§ **Work instruction**: The copy you produce must hold every record exactly, and none of the images.

(Collection entries)
-*-

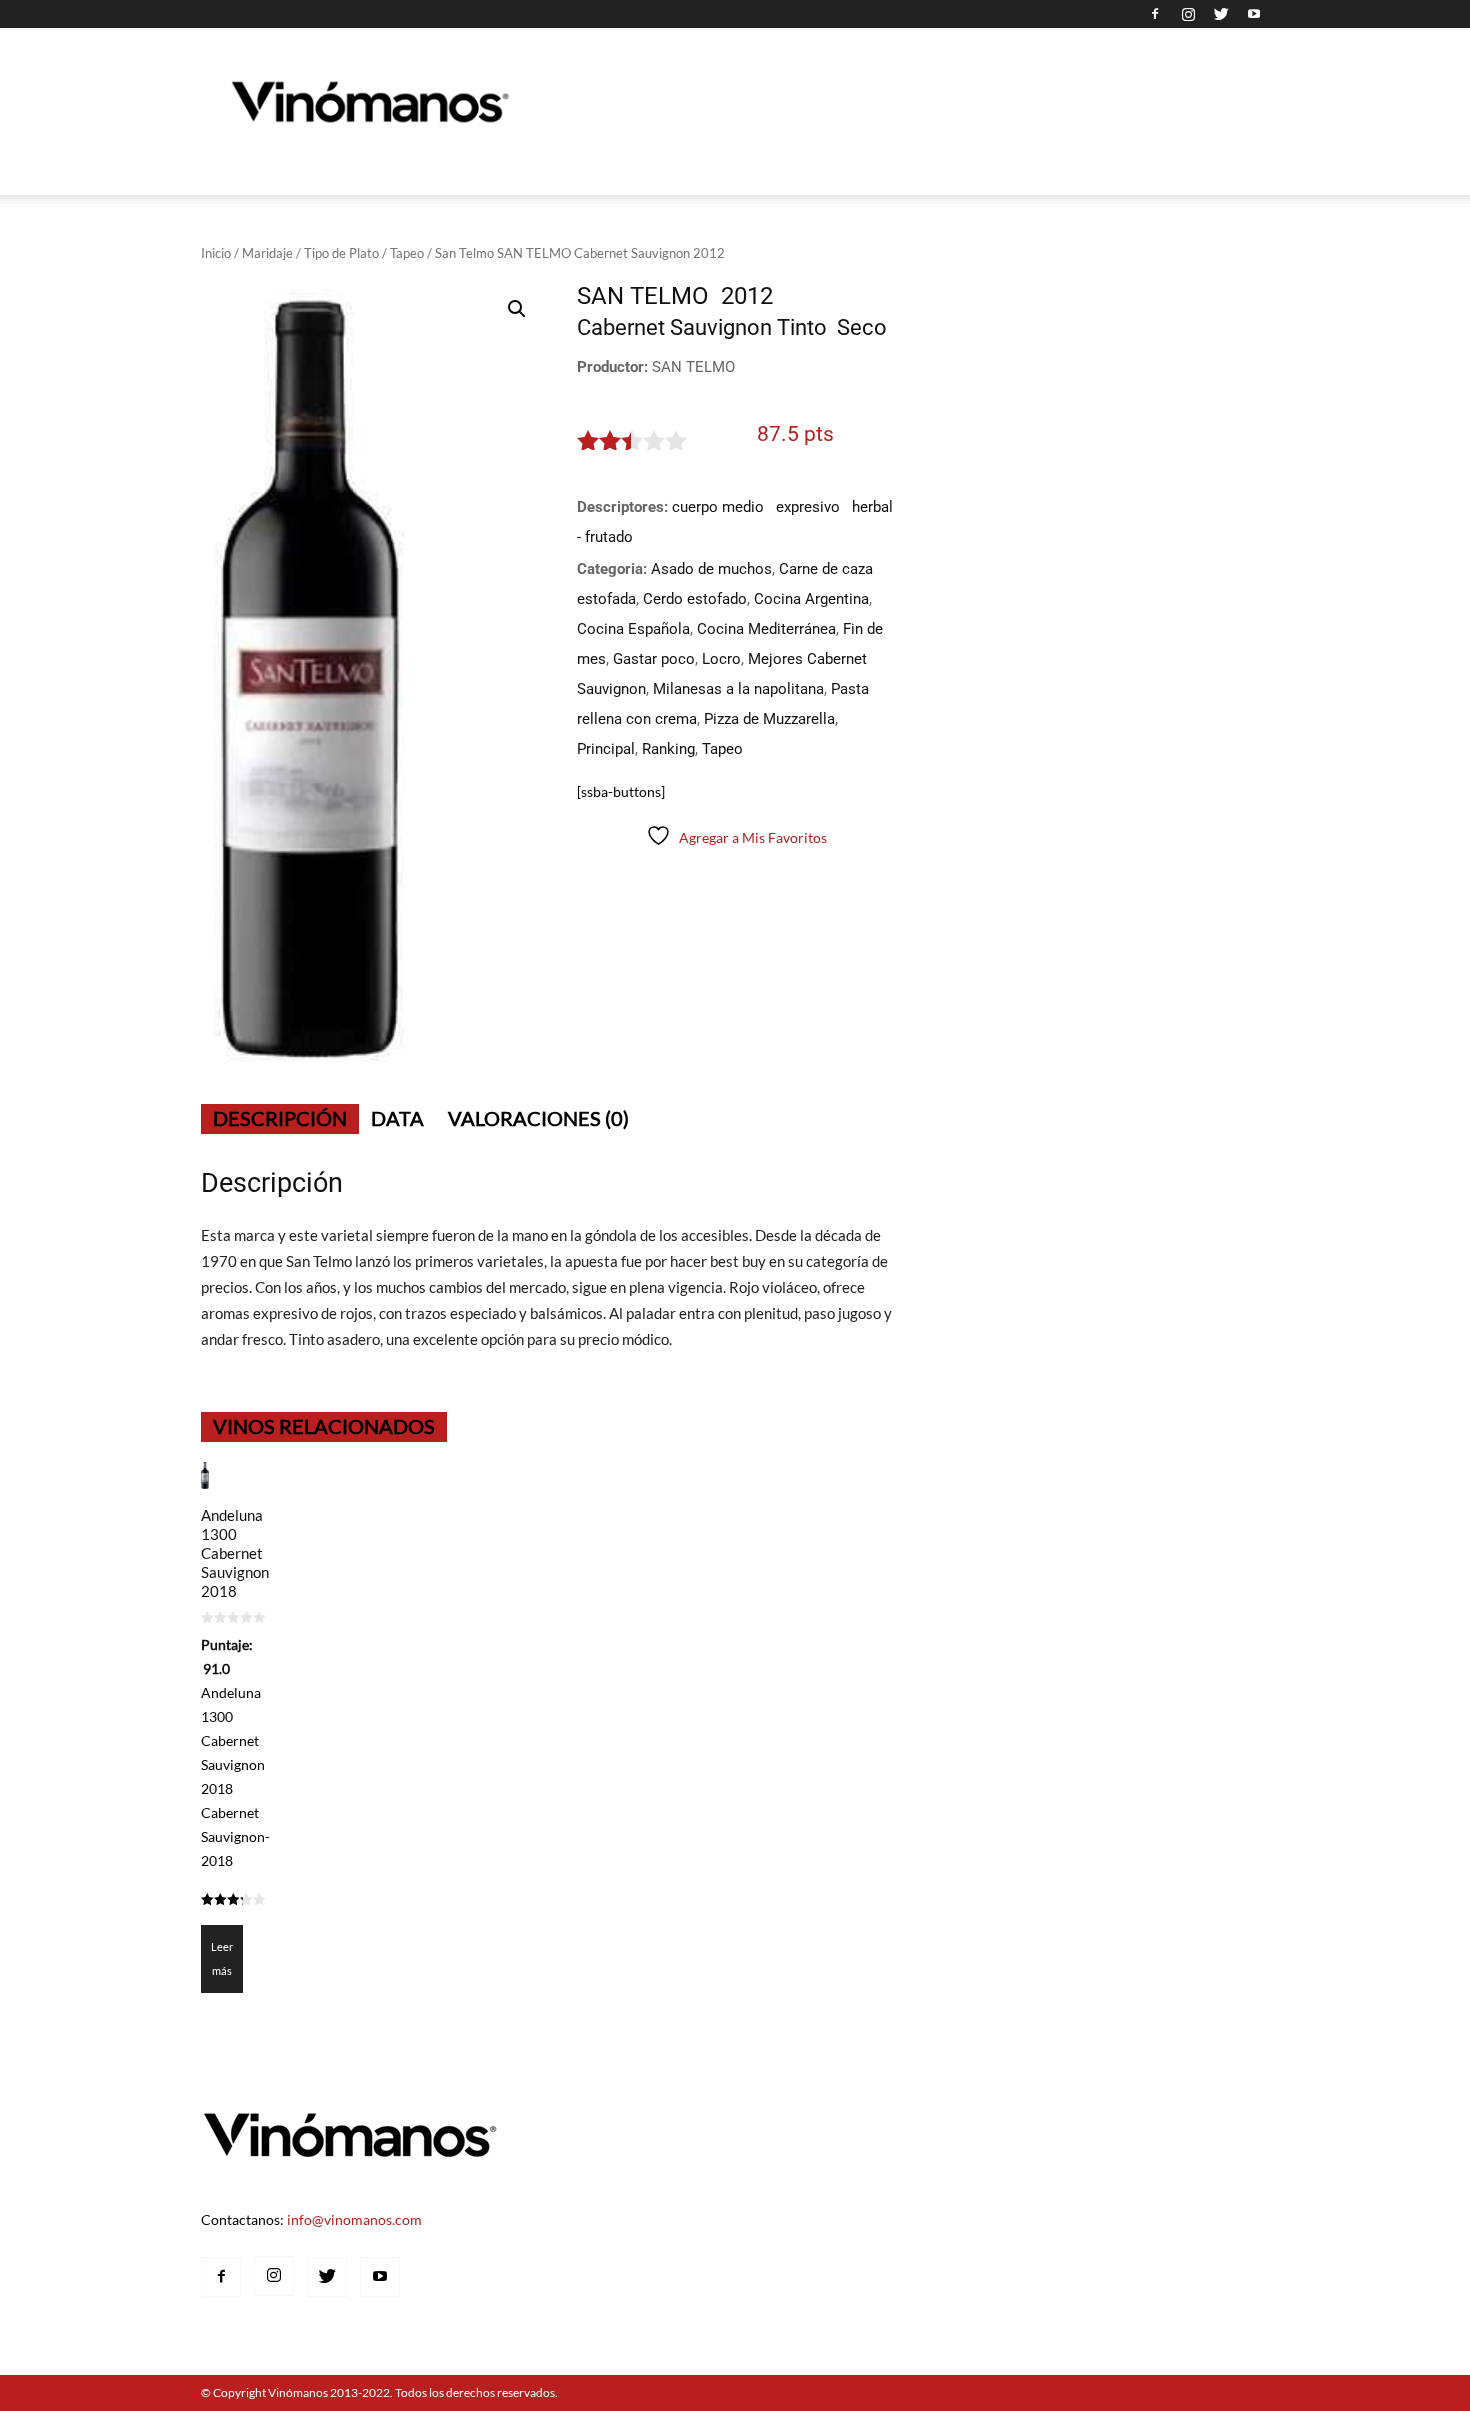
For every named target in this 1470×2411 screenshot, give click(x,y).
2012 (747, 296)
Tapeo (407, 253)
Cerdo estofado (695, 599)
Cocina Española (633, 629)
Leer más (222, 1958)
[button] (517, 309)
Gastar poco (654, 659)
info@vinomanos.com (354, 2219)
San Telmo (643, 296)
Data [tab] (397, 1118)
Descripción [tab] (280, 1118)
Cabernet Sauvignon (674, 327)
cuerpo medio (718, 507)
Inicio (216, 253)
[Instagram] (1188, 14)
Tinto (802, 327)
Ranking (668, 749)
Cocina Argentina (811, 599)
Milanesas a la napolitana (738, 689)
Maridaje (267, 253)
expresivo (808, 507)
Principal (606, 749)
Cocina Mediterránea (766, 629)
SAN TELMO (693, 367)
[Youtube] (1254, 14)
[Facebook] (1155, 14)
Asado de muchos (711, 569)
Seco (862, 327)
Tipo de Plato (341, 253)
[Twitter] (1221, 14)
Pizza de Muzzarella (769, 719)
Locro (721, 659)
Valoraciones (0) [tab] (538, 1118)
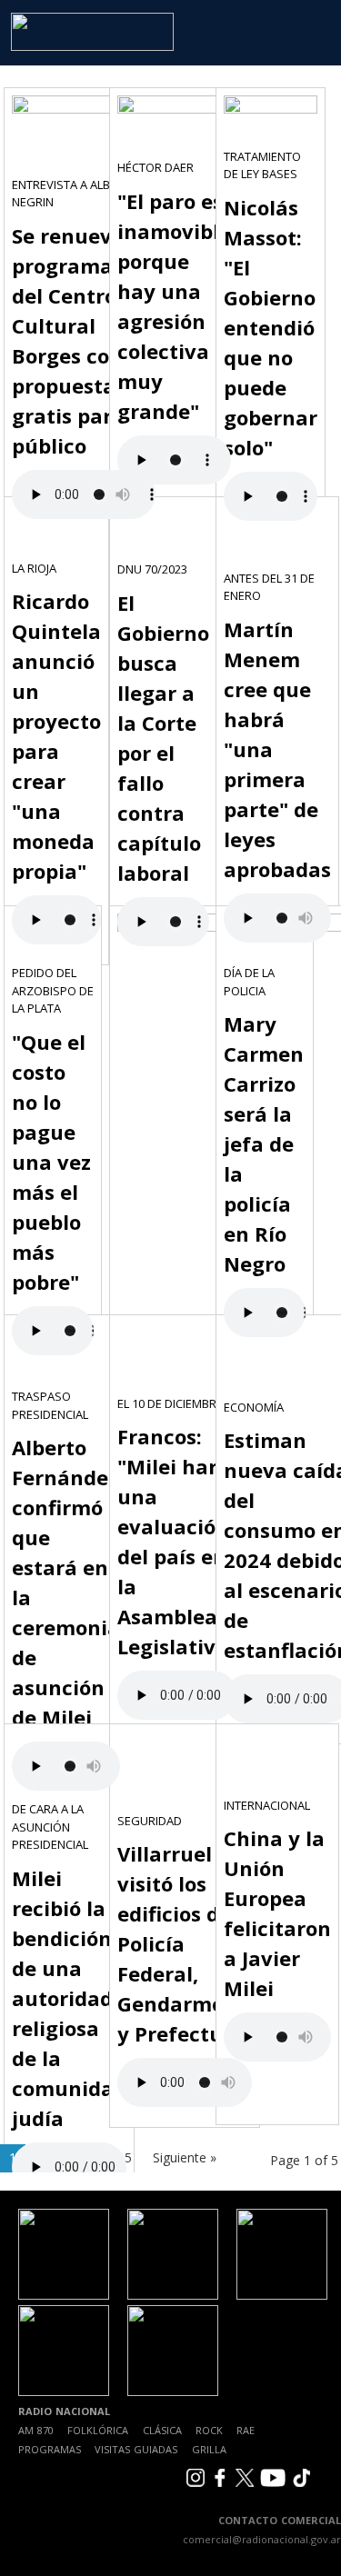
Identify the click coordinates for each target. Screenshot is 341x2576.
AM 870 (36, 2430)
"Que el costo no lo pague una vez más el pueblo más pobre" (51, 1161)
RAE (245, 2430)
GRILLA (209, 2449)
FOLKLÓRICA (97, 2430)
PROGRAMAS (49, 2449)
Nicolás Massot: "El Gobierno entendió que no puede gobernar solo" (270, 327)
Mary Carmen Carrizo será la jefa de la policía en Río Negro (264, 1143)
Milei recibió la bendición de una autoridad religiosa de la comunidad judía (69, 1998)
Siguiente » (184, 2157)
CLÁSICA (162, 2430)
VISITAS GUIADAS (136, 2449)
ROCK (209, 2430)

-*-

§ **The completed task**:
For every named target in this 1470×2411 screenshot, give click(x,y).
2012 (747, 296)
Tapeo (407, 253)
Cerdo estofado (695, 599)
Cocina Española (633, 629)
Leer más (222, 1958)
[button] (517, 309)
Gastar poco (654, 659)
info@vinomanos.com (354, 2219)
San Telmo (643, 296)
Data [tab] (397, 1118)
Descripción [tab] (280, 1118)
Cabernet Sauvignon (674, 327)
cuerpo medio (718, 507)
Inicio (216, 253)
[Instagram] (1188, 14)
Tinto (802, 327)
Ranking (668, 749)
Cocina Argentina (811, 599)
Milanesas a la napolitana (738, 689)
Maridaje (267, 253)
expresivo (808, 507)
Principal (606, 749)
Cocina Mediterránea (766, 629)
SAN TELMO (693, 367)
[Youtube] (1254, 14)
[Facebook] (1155, 14)
Asado de muchos (711, 569)
Seco (862, 327)
Tipo de Plato (341, 253)
[Twitter] (1221, 14)
Pizza de Muzzarella (769, 719)
Locro (721, 659)
Valoraciones (0) [tab] (538, 1118)
Identify the click coordinates for each target. Screenshot is 341x2576.
AM 870 (36, 2430)
"Que el costo no lo pague una vez más el pueblo más pobre" (51, 1161)
RAE (245, 2430)
GRILLA (209, 2449)
FOLKLÓRICA (97, 2430)
PROGRAMAS (49, 2449)
Nicolás Massot: "El Gobierno entendió que no puede gobernar solo" (270, 327)
Mary Carmen Carrizo será la jefa de la policía en Río Negro (264, 1143)
Milei recibió la bendición de una autoridad religiosa de la comunidad judía (69, 1998)
Siguiente » (184, 2157)
CLÁSICA (162, 2430)
VISITAS GUIADAS (136, 2449)
ROCK (209, 2430)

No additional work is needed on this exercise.